The Table Where Everyone Sat
In 1960, four Black college students sat down at a whites-only Woolworth's lunch counter in Greensboro, North Carolina. They were refused service. But they stayed. Day after day, more joined them — Black and white, young and old — until that counter could no longer enforce its dividing lines. What struck observers was not just the courage of the protest, but what happened after the counter was finally desegregated. Former protestors and former opponents sat side by side, eating the same food, sharing the same space, as if the wall between them had never existed.
The Apostle Paul knew about walls. He lived inside the most meticulously constructed boundary system the ancient world had ever seen — the Torah's elaborate code of clean and unclean, insider and outsider, chosen and unchosen. That law served its purpose, Paul says, like a guardian watching over children until they come of age. But when Christ came, the guardian's role was finished.

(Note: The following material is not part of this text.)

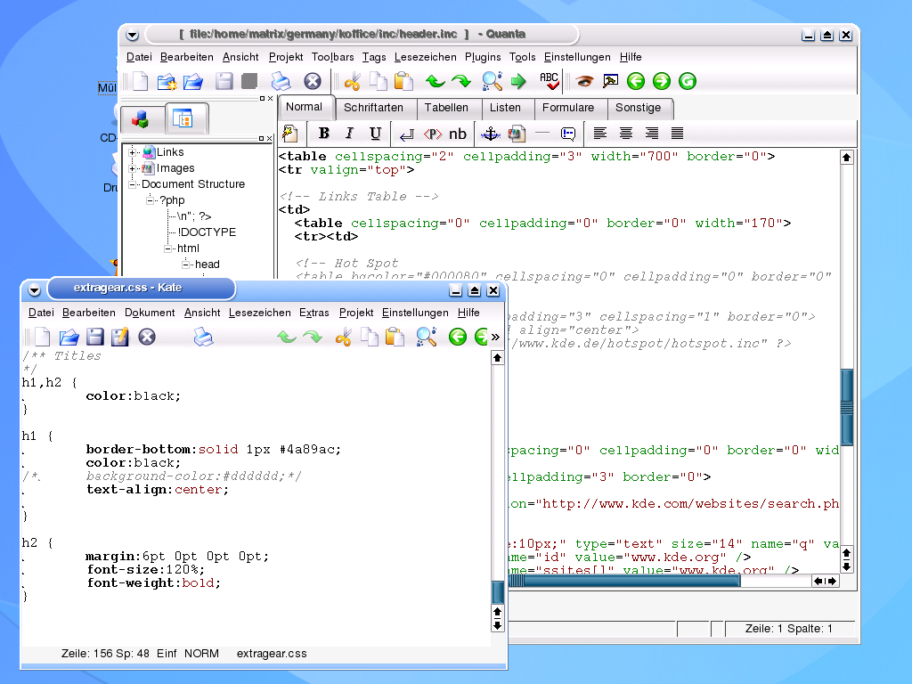Open the Dokument menu in Kate
This screenshot has width=912, height=684.
150,313
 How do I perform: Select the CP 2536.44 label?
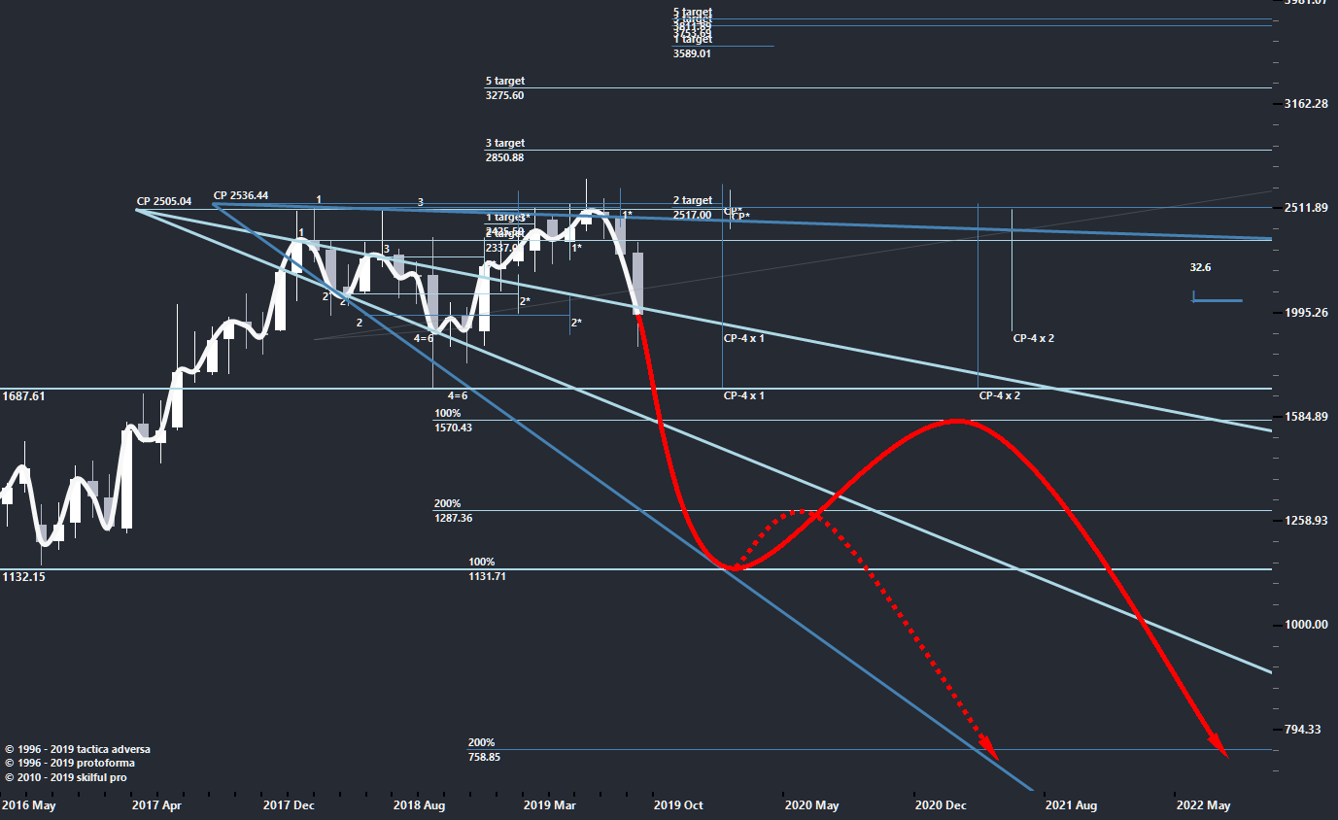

"There is neither Jew nor Gentile, neither slave nor free, nor is there male and female, for you are all one in Christ Jesus."
This is not the erasure of identity. Those Greensboro students did not stop being who they were when the counter opened. Rather, a higher identity overtook the old divisions. In Christ, we are not sorted by the categories the world uses. We are children of the Almighty — seated together at one table, clothed in the same grace, heirs of the same promise.